# WHAT YOU HAVE TO DO
Rewrite the interview excerpt between "CASS: No, I" and "Morse's assistant again.", inclusive, replacing "police courts" with "municipal courts".

===== TEXT

FUCHS: How did you happen to go to NLRB; was that right after you were
out of college?
CASS: No, I had been previously in the Securities and Exchange Commission
and before that in private law practice. I had a very brief but exceedingly
intensive background in private practice, the kind that few people would
get in twenty years, because I was in court every day. In the morning
I was in the police courts and the civil court, and in the afternoon I
was involved in jury cases primarily. We were exceedingly busy, so I had
intensive training there.
With Dave Morse I had to learn the international field rapidly. I don't
say I ever became an expert in the true sense of the word, but I knew
my business and did it. So, when Dave Morse became Under Secretary on
the resignation of Keen Johnson in 1947, I became Morse's assistant again.
Dave Morse's own situation was an unusual one in that, although he was
"only" an Assistant Secretary, he had direct access to the President
of the United States and the Secretary of State, and other top officials
of Government, to a degree which Assistant Secretaries before him and
since him have not had, to my knowledge. He could talk, and did talk,
directly to General [George C.] Marshall and Dean Acheson whenever and
as ever he needed to, and frequently saw the President of the United States
as well as the President's top assistants.

==========
===== INFORMATION SUPPLIED

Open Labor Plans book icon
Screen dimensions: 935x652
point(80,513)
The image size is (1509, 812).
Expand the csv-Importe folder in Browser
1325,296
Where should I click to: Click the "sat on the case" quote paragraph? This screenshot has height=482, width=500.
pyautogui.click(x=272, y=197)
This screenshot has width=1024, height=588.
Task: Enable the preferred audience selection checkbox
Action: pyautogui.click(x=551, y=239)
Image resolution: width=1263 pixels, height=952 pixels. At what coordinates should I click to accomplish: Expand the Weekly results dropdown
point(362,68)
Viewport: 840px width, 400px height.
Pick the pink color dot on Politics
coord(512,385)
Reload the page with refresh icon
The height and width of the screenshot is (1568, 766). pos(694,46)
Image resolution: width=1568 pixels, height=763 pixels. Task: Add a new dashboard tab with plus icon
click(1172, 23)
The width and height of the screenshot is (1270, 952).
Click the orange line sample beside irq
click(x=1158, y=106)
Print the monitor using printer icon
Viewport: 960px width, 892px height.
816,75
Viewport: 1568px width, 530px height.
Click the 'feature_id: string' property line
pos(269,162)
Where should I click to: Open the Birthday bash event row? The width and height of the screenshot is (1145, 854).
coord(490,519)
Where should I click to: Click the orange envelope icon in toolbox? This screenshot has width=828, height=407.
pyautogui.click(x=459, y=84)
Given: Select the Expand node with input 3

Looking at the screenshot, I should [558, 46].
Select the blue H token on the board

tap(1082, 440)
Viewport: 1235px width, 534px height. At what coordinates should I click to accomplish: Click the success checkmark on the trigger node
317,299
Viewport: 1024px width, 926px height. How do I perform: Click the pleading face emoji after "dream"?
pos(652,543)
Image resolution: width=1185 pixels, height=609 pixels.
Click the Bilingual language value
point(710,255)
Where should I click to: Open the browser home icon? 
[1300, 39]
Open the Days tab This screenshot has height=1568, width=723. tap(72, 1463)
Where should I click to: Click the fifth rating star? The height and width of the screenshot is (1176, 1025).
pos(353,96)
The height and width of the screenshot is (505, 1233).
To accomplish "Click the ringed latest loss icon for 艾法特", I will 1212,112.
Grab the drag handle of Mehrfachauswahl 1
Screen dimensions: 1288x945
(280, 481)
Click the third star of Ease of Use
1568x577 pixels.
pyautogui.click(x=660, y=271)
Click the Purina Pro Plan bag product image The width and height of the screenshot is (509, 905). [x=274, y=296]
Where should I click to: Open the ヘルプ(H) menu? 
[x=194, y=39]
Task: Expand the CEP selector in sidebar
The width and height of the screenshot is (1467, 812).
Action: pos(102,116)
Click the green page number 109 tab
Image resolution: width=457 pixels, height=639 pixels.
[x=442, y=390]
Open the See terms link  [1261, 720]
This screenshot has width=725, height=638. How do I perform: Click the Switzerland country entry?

==========

# FULL SOLUTION
CASS: No, I had been previously in the Securities and Exchange Commission
and before that in private law practice. I had a very brief but exceedingly
intensive background in private practice, the kind that few people would
get in twenty years, because I was in court every day. In the morning
I was in the municipal courts and the civil court, and in the afternoon I
was involved in jury cases primarily. We were exceedingly busy, so I had
intensive training there.
With Dave Morse I had to learn the international field rapidly. I don't
say I ever became an expert in the true sense of the word, but I knew
my business and did it. So, when Dave Morse became Under Secretary on
the resignation of Keen Johnson in 1947, I became Morse's assistant again.